**Brief**
Render the lines below as a JSON list of strings with one string per line, skipping any blank lines. Leave the pictures out of the answer.

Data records
------------------------------------
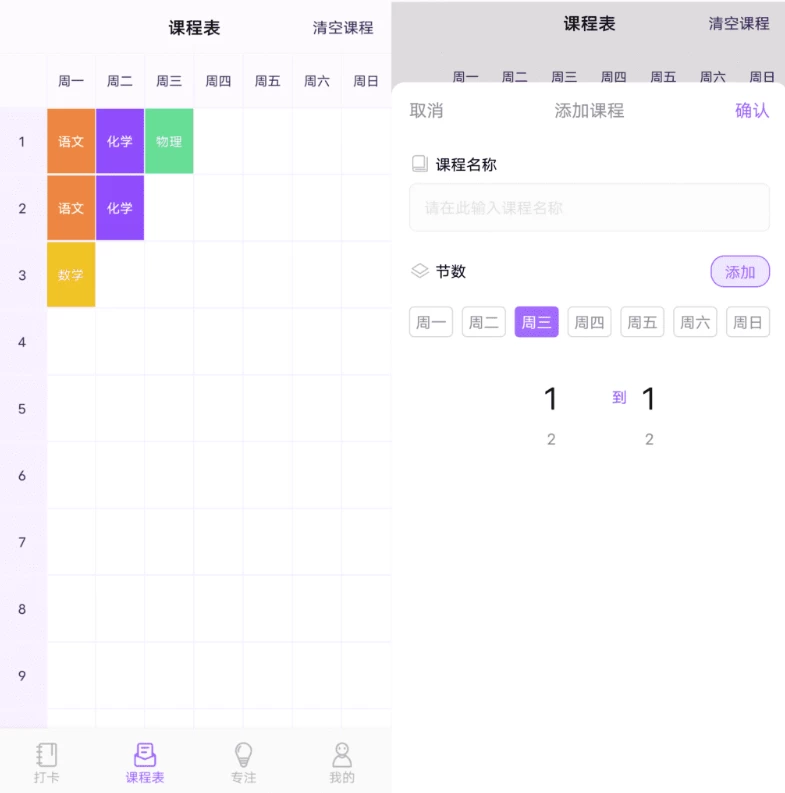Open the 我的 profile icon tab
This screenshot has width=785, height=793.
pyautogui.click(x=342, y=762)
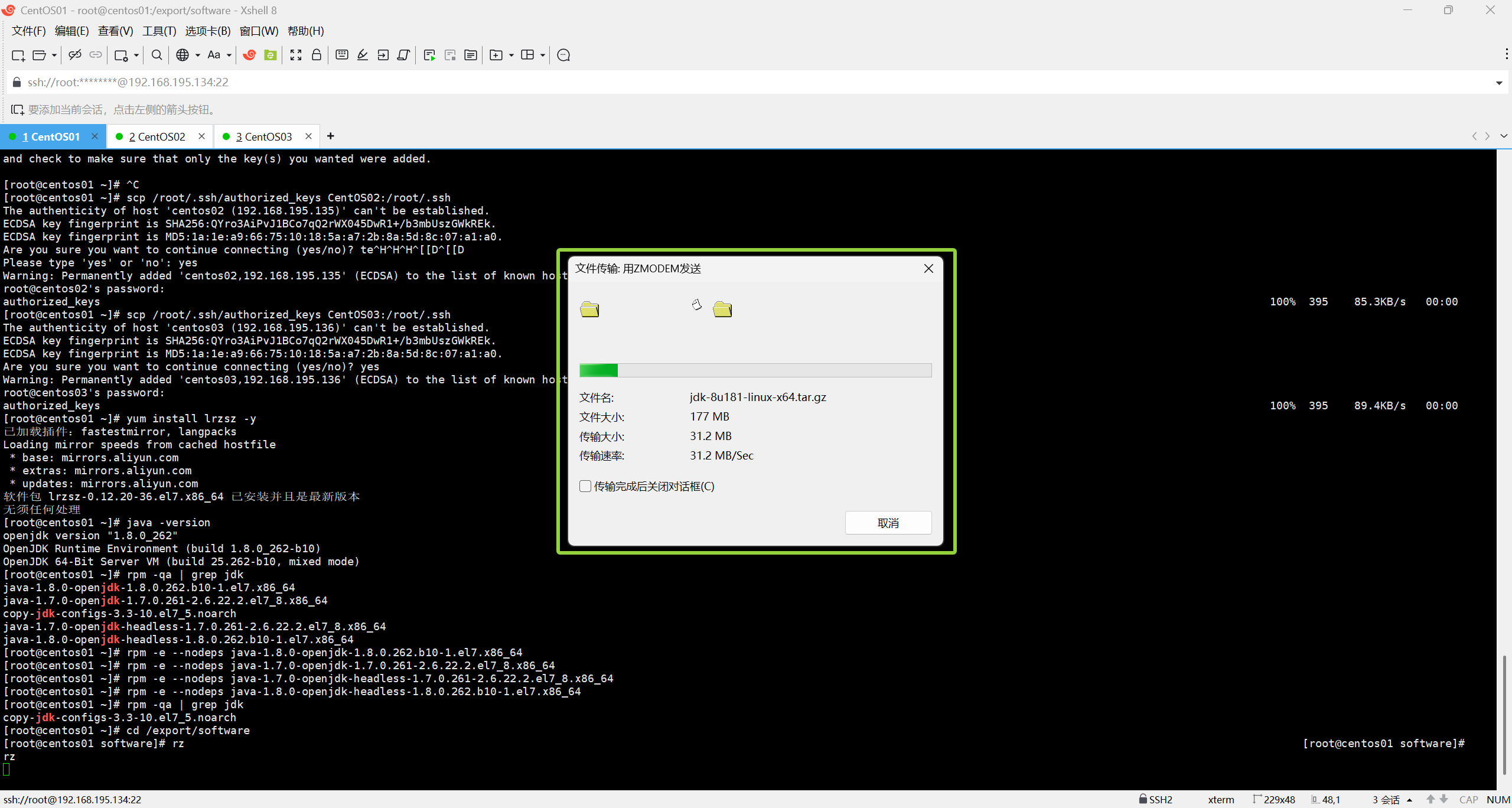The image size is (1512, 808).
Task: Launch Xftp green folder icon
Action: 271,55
------------------------------------
**Full solution**
[
  "Open the 我的 profile icon tab",
  "This screenshot has width=785, height=793.",
  "pyautogui.click(x=342, y=762)",
  "The image size is (1512, 808).",
  "Task: Launch Xftp green folder icon",
  "Action: 271,55"
]